(Problem) Set down the final stretch of the data, from the line that holds "Click the share flight arrow icon" through the last line, both included, with pictures left out.

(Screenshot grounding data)
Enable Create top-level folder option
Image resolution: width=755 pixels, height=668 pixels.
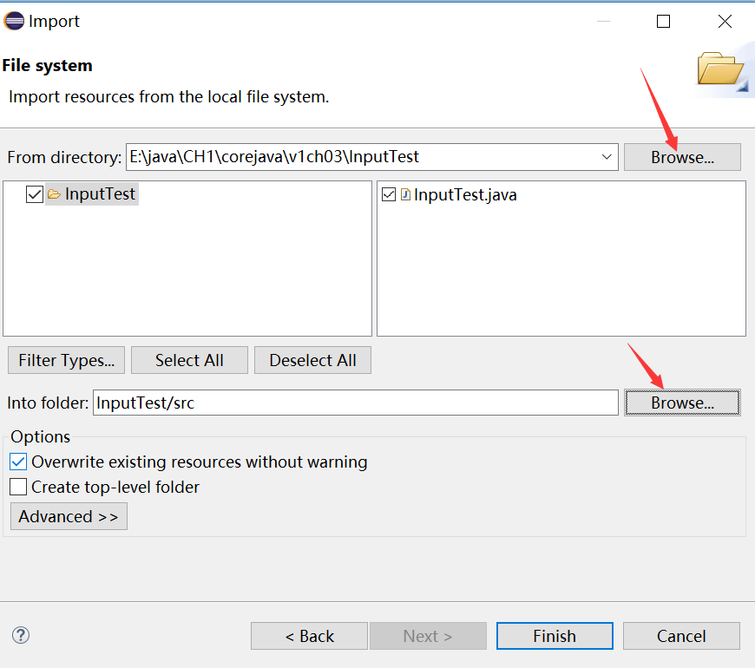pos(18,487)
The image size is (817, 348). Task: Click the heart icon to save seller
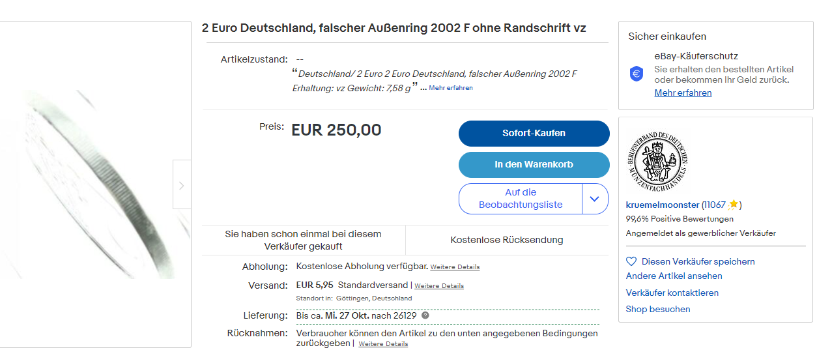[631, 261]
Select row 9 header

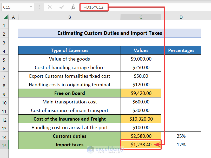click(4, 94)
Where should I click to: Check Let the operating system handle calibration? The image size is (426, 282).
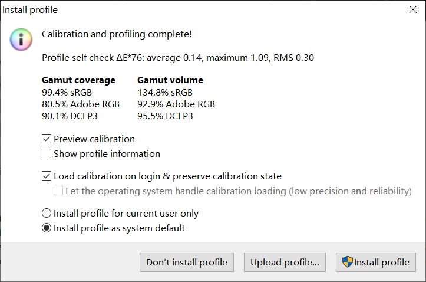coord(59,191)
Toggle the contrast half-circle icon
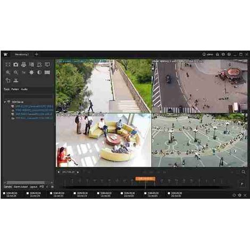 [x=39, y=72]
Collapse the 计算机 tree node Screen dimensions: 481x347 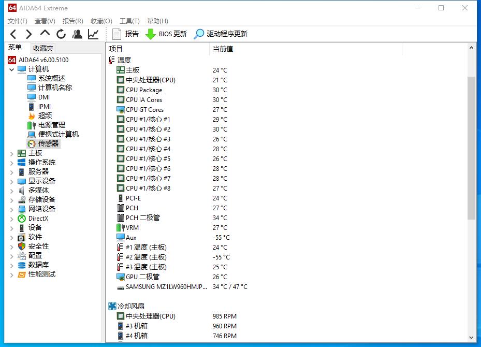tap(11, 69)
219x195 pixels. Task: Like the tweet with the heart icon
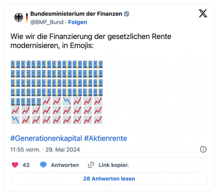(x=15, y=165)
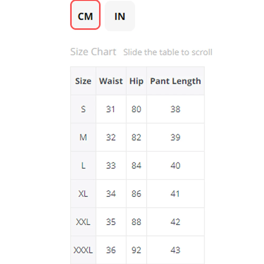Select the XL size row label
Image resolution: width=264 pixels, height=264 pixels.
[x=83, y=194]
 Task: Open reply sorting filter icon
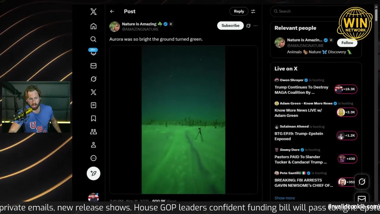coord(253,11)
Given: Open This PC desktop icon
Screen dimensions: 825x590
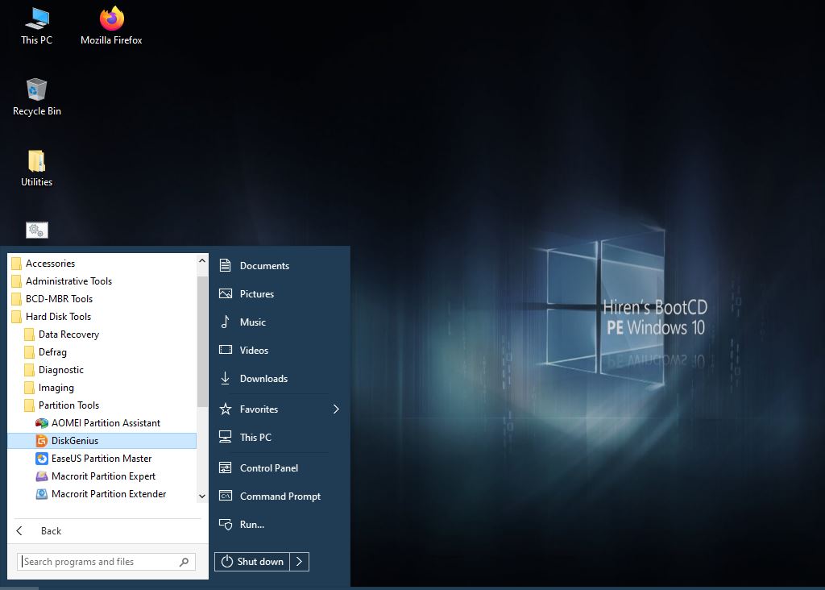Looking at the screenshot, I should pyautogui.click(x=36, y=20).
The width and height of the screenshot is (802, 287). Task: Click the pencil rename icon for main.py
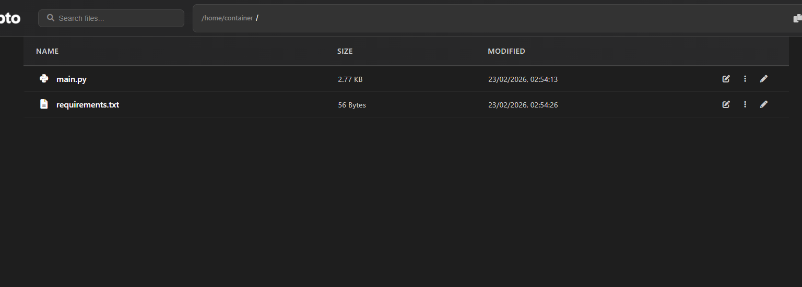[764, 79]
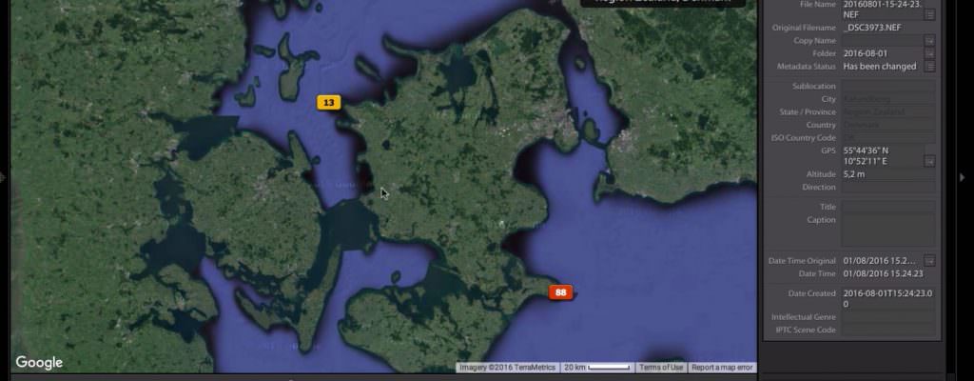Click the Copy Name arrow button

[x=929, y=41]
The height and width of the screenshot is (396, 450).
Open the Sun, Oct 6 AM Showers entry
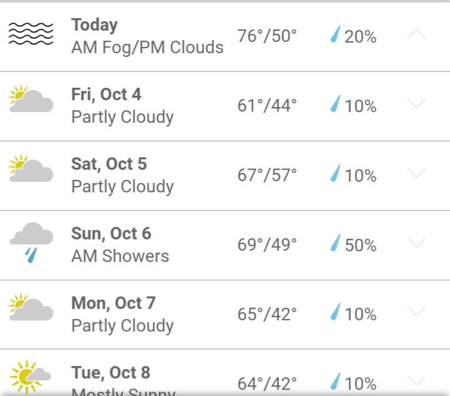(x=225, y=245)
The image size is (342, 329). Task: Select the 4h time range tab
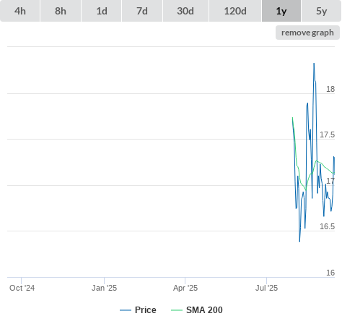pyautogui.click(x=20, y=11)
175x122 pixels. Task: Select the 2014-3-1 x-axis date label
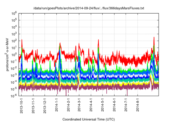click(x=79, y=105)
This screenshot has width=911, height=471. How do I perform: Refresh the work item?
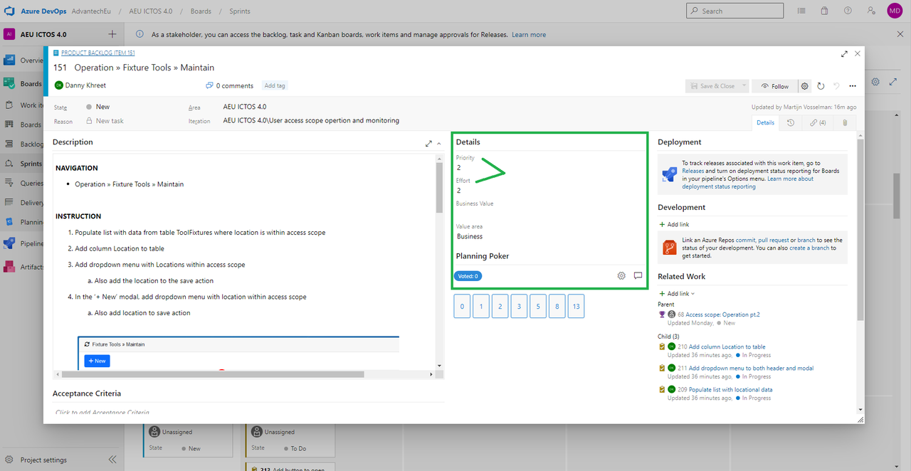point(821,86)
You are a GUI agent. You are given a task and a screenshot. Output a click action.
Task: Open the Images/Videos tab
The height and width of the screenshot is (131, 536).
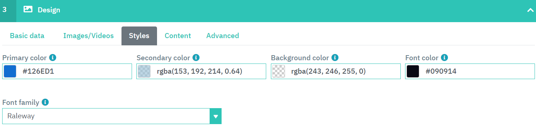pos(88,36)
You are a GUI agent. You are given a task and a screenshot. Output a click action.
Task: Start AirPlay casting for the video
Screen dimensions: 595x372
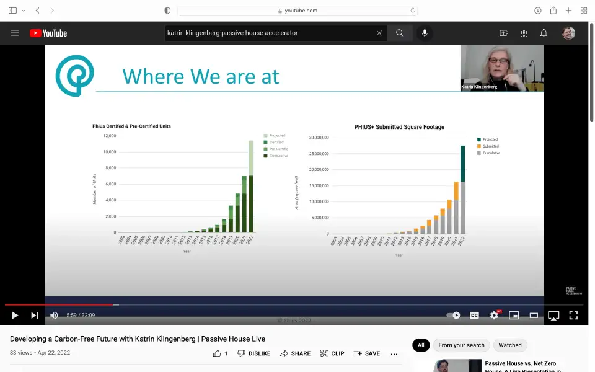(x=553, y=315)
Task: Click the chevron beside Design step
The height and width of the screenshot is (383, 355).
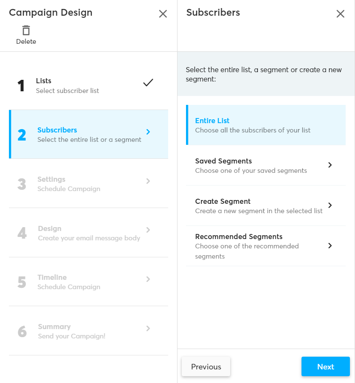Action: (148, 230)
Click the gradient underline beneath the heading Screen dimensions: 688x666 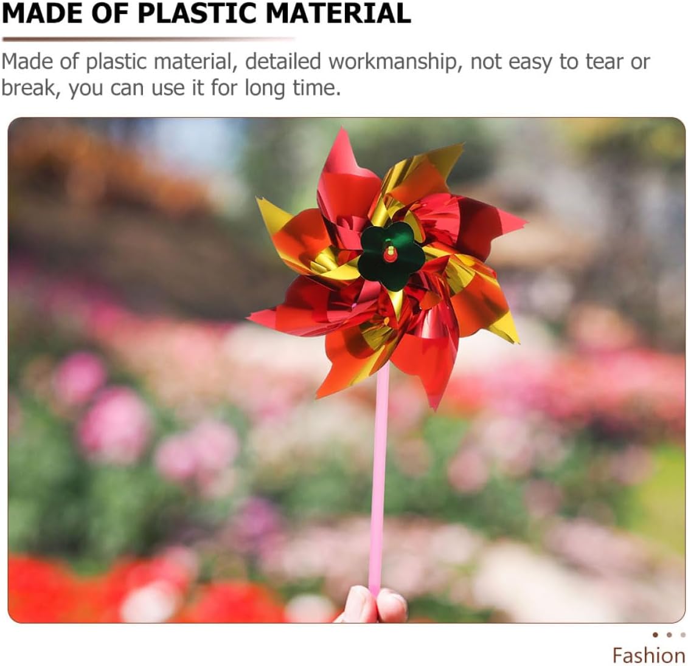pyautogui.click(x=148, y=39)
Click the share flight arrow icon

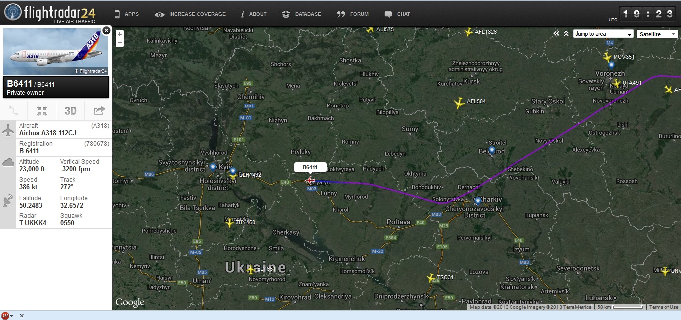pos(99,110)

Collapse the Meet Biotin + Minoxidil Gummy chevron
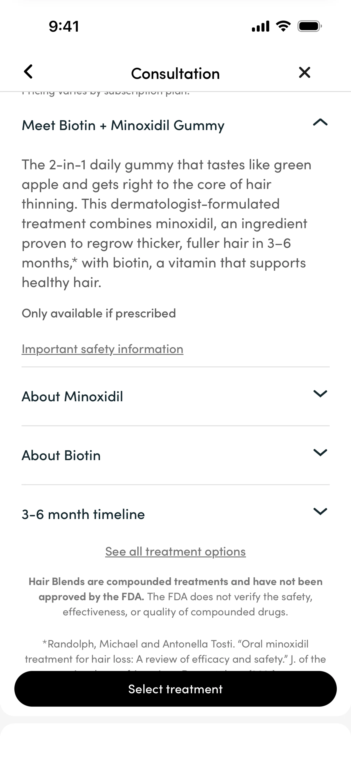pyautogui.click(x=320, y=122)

(Solved problem)
Click the share flight arrow icon

pos(99,110)

Collapse the Meet Biotin + Minoxidil Gummy chevron
pyautogui.click(x=320, y=122)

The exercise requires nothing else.